El malditismo suele gozar de buen cartel en el mundo del arte. Así pues, pintores atormentados, artistas aventureros o escultores que mueren en la pobreza suelen proyectar una aureola de perdedores que fascina a muchos aficionados y que les garantiza pasar a la posteridad entre la compasión y el elogio del público. Figuras como Vincent van Gogh (1853-1890), el loco de pelo rojo, con una biografía muy conflictiva que derivó en automutilaciones y en un probable suicidio, representarían la máxima expresión de un maldito con carisma. De hecho, la popularidad de estos artistas ha llevado sus vidas incluso hasta las pantallas del cine. Pero esta filosofía que sentencia que la genialidad debe ir acompañada del sufrimiento ha arraigado además en multitud de críticos y estudiosos que consideran la felicidad como un inconveniente para certificar la calidad de una obra. Nuestro paisano Joaquín Sorolla (València, 1863-Cercedilla, Madrid, 1923) sería un acertado ejemplo de un genio castigado, en cierto modo, por haber triunfado en vida y por haber llegado a ser rico y famoso. A veces da la impresión de que los eruditos toleran mal que pintores como Sorolla congreguen a auténticas multitudes en sus exposiciones. Tanto en vida como muchos años después de su fallecimiento. Su última exitosa muestra, que lleva por título ‘Femenino plural’, se puede contemplar hasta enero en el museo del pintor en Madrid, un palacete con jardín cerca de la Castellana, que su viuda donó al Estado a su muerte en 1931. Un gesto de generosidad que honra la memoria de Clotilde García del Castillo.

Ahora bien, no conviene olvidar que la riqueza y el prestigio que alcanzó Sorolla fueron fruto de una vida entregada al trabajo en un artista que llegó a dejar firmadas cerca de 2.000 obras. Observador como pocos de la luz y los paisajes, impresionista y posimpresionista, formado en España, Italia y Francia, burgués liberal vinculado a la Institución Libre de Enseñanza, amigo de otros intelectuales valencianos como Vicente Blasco Ibáñez o Mariano Benlliure, nunca dejó Sorolla de indagar, de investigar y de viajar. Por ello, no fue en absoluto un pintor acomodaticio y su paleta abarcó todas las clases sociales; retratos de los personajes más variados, desde el rey Alfonso XIII a las actrices Raquel Meller y Catalina Bárcenas o el escritor Benito Pérez Galdós; y paisajes de toda España en su agotadora y monumental serie para la Hispanic Society de Nueva York, un empeño que lo convertiría en multimillonario, pero le costaría la salud.

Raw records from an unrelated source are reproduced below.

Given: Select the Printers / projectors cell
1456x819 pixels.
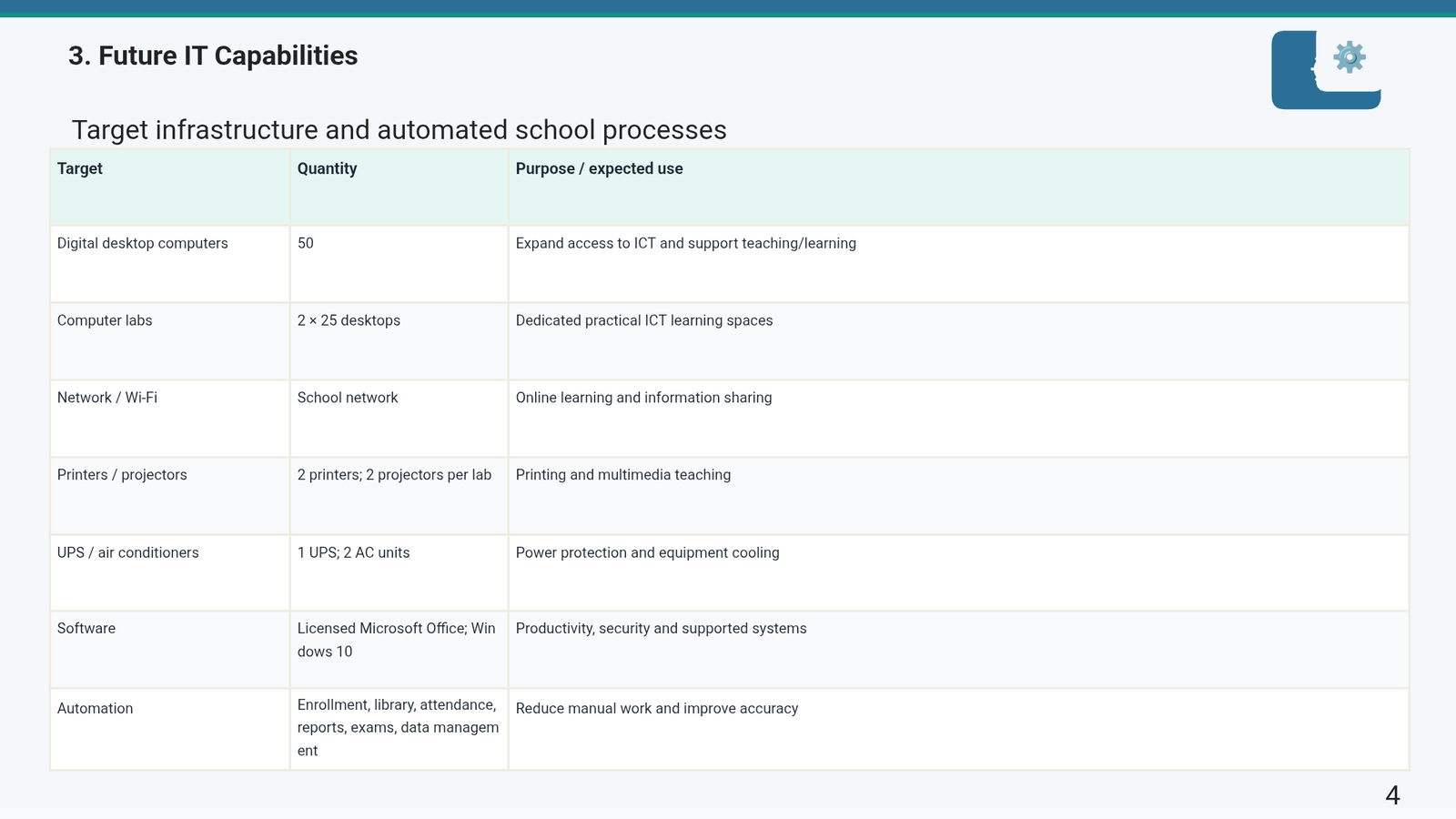Looking at the screenshot, I should point(170,496).
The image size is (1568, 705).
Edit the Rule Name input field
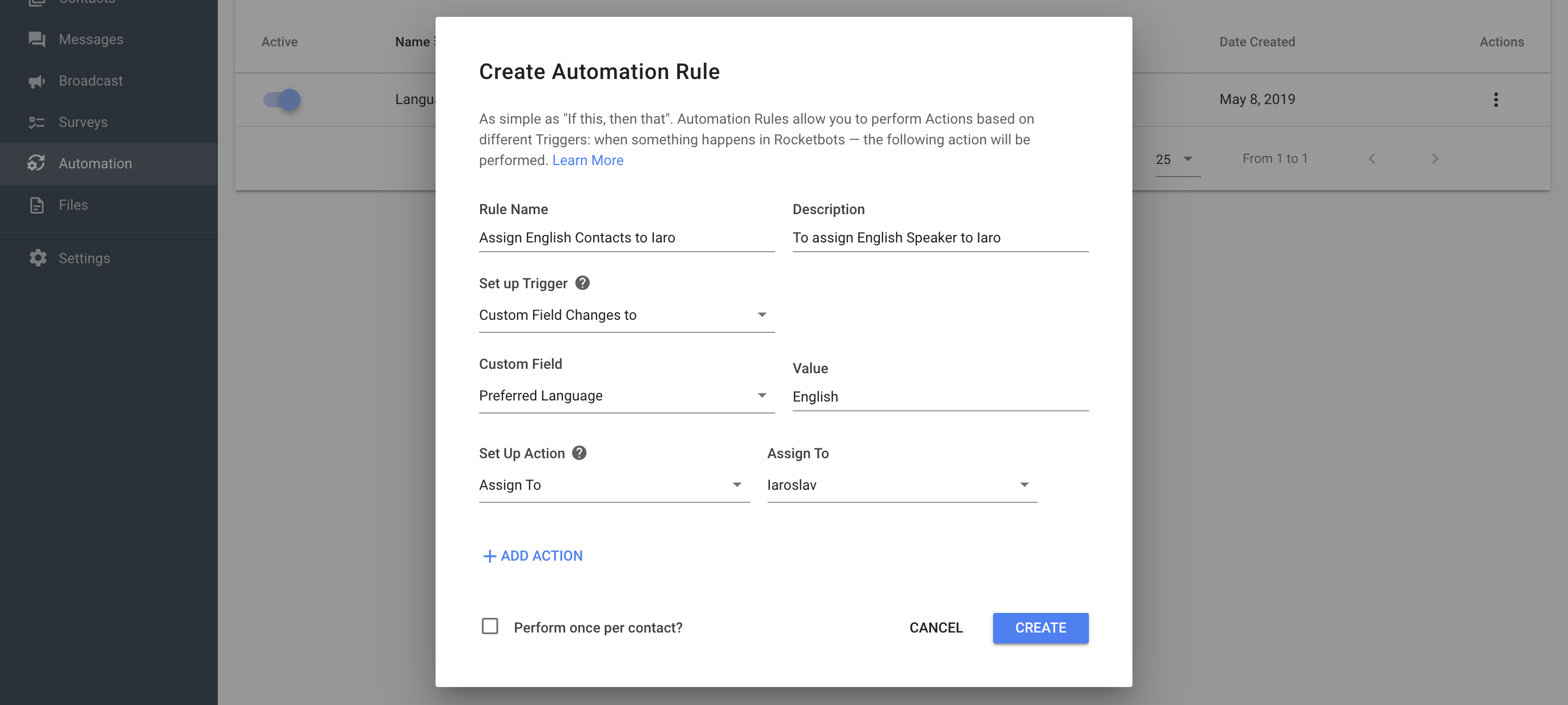coord(627,237)
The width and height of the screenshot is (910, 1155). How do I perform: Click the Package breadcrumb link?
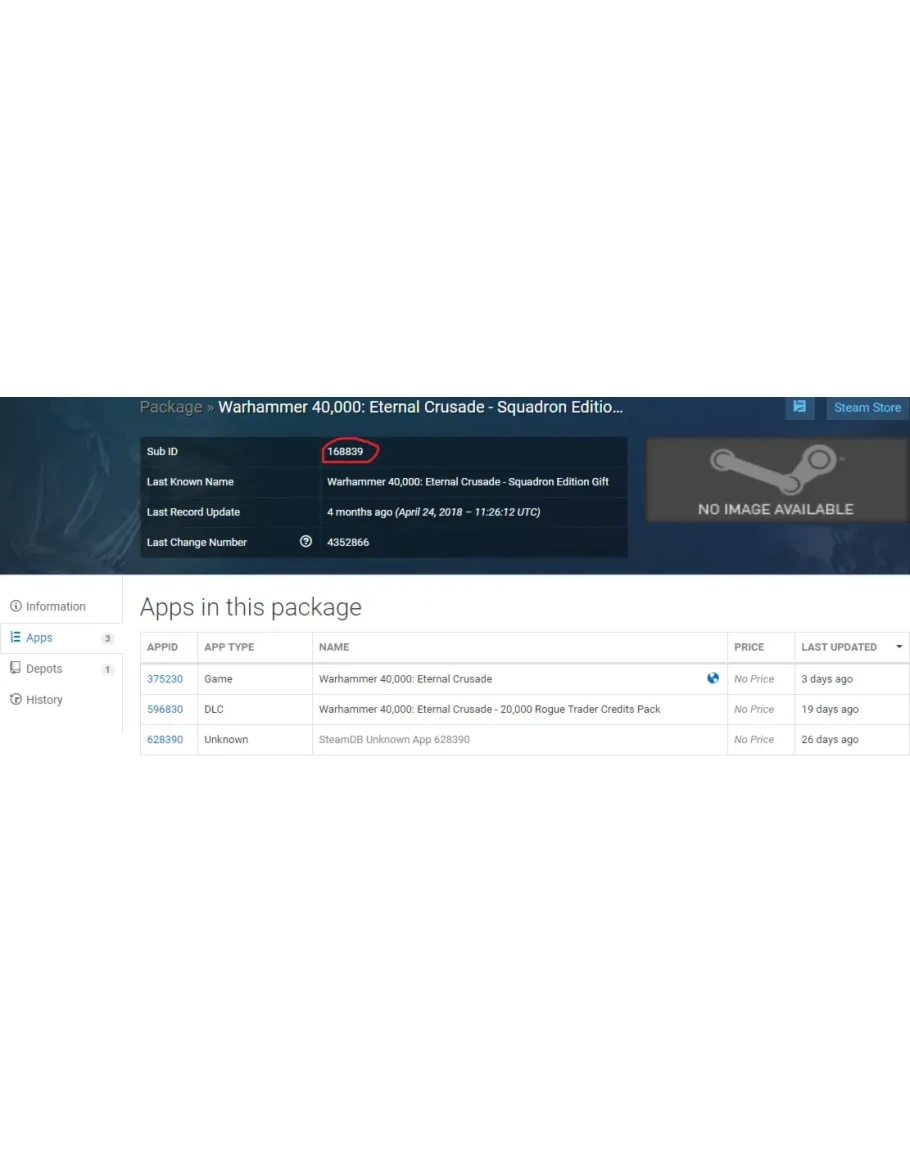[170, 407]
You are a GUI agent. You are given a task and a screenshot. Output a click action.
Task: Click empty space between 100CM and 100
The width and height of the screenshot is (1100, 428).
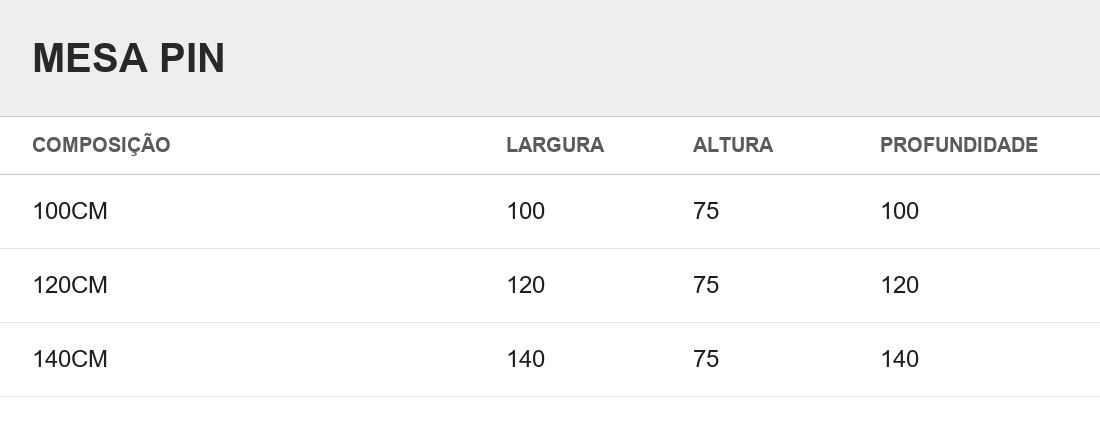(307, 211)
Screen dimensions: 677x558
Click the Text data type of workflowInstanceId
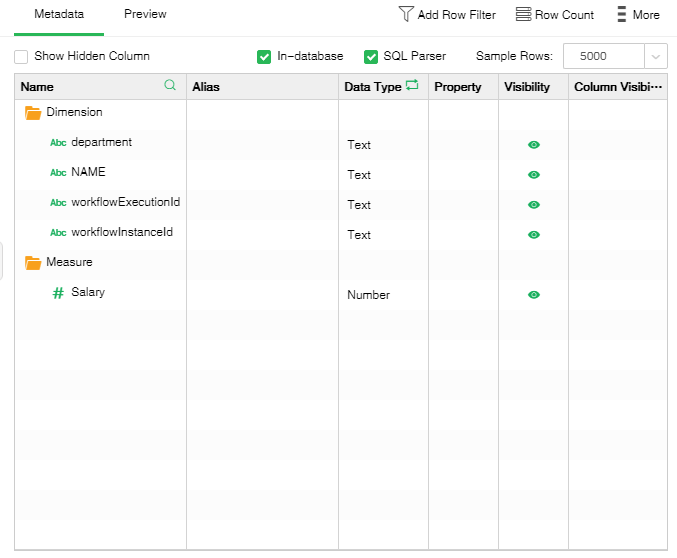[359, 235]
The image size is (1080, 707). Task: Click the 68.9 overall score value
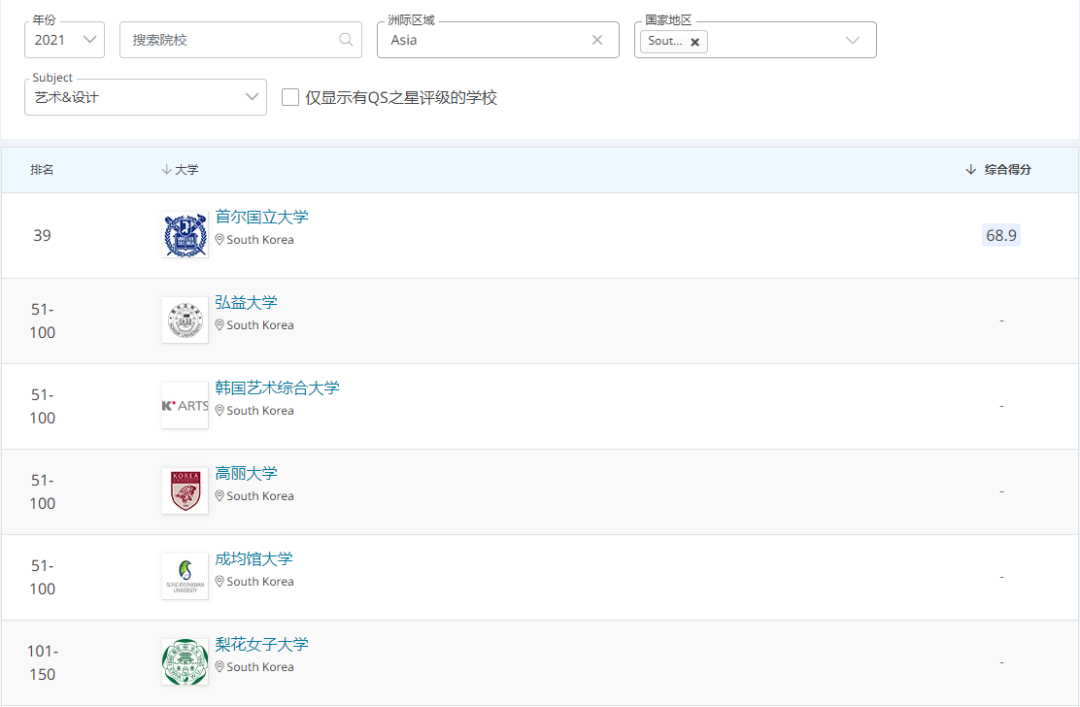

La muestra que se exhibe estos meses en Madrid y que viajará después a València, lastrada en parte por la pandemia, ofrece un nuevo testimonio de esa mirada abierta y siempre curiosa, ya que el maestro retrata a 36 mujeres, desde elegantes e indolentes burguesas hasta abnegadas bordadoras o campesinas. Casi un siglo después de su muerte se descubren así las infinitas facetas y la genialidad de un pintor que merece la gloria. A pesar de que fuera rico y famoso.